* [PROVIDED TEXT]
+===+

On returning to Britain, he was appointed in due course a consultant physician to the Central Middlesex Hospital, where he was to remain for the rest of his professional life. Many medical luminaries were working there including Dr (later Sir) Francis Avery Jones and Dr (later Professor Sir) Richard Doll. He was influenced and greatly supported by Dr Horace Joules. It was an exciting time with the inception of National Health Service and all the potential that this brought with it. He built up a department not only with a strong interest in clinical care but also with an interest in research into heart and lung disease.

He attracted many young doctors for training as well as a continuing stream of medical students from the Middlesex Hospital Medical School. He was the sub-dean for the medical school, a responsibility he took seriously, taking a personal interest in everyone who worked for him, particularly junior doctors from abroad who came to Britain for training. Aware of the problems they faced in getting training both in their own countries as well as here in the UK, he made it a responsibility to encourage and support them. Many became lifelong friends.

+===+

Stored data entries
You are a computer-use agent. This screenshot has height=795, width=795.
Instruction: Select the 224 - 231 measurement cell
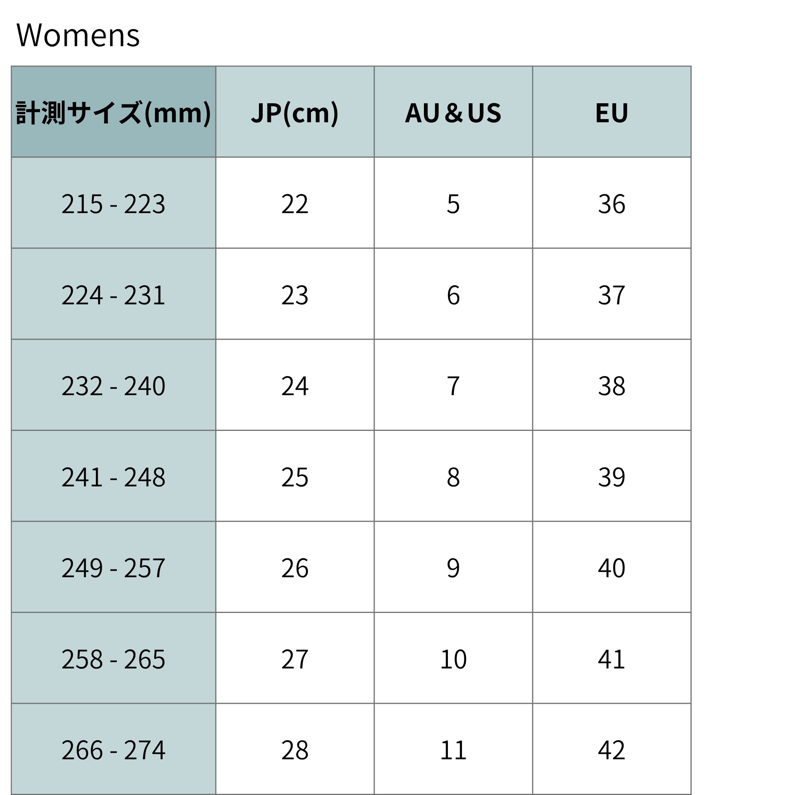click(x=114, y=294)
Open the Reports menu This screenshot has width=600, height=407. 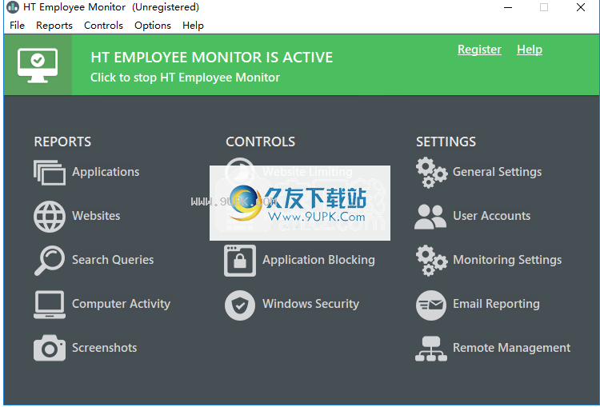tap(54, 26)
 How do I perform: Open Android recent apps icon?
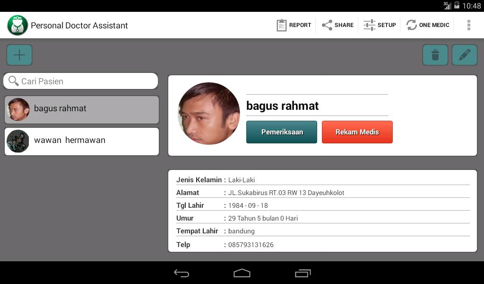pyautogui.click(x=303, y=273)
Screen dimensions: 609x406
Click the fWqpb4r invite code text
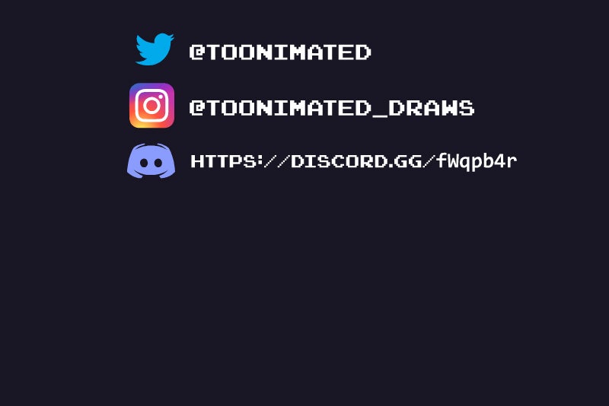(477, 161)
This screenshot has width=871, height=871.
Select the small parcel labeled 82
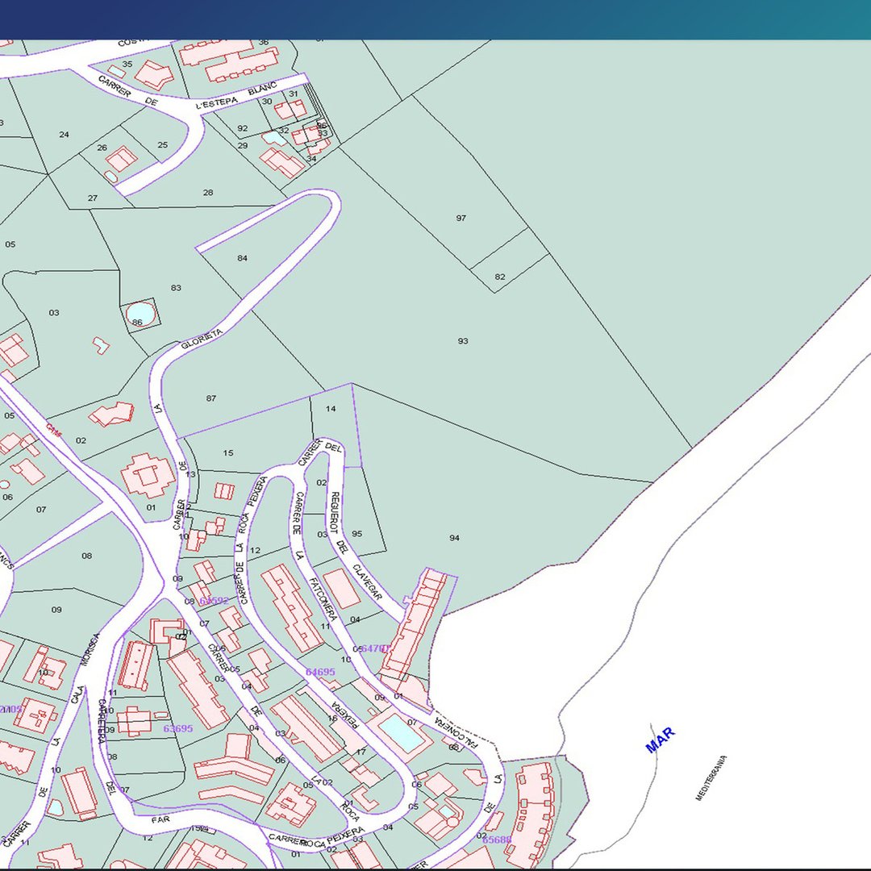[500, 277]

+===+

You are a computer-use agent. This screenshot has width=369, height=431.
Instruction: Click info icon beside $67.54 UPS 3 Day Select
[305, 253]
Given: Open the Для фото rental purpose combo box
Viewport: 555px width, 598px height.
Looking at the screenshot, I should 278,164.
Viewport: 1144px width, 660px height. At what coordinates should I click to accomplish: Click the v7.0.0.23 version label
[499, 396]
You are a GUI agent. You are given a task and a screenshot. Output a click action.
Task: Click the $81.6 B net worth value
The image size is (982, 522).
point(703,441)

+===+

* [TASK SET]
- A) In the biographical passage about the consultant physician, who influenced him and greatly supported him at the Central Middlesex Hospital?
- B) Using the biographical passage about the consultant physician, answer yes or no to each statement and quote the deciding words: (i) He served as sub-dean for the medical school. (ii) His department was concerned with clinical care alone. (iii) He stayed at the Central Middlesex Hospital for the rest of his professional life.
- C) Continue the biographical passage about the consultant physician from where it stops.

* [RESPONSE LIST]
- A) Dr Horace Joules

- B)
(i) Yes: "He was the sub-dean for the medical school"
(ii) No: "not only with a strong interest in clinical care but also with an interest in research into heart and lung disease"
(iii) Yes: "where he was to remain for the rest of his professional life"

- C)
As a cardiologist, he was aware of the role of smoking in the inexorable rise in coronary heart disease and other vascular disease. At a time when cardiologists were more concerned with other forms of heart disease, he took what was then the unpopular path of proselytising for the need for coronary prevention. Once again he harnessed the Royal College of Physicians and the British Cardiac Society to jointly produce another highly influential report, now recognised as the starting point for coronary prevention in the UK.

Nowadays it is strange to learn that the British Heart Foundation was initially reluctant to become involved in coronary prevention, but Ball eventually persuaded the BHF to join in. He and his friends founded the Coronary Prevention Group to focus the efforts of many diverse organisations on the common task of prevention, thereby raising greatly awareness of the extent of the problem and what could be done about it. Later much of this work was absorbed by the National Heart Forum, of which Ball was an ardent supporter. These organisations extended their influence to fruitful collaborations elsewhere in the EU.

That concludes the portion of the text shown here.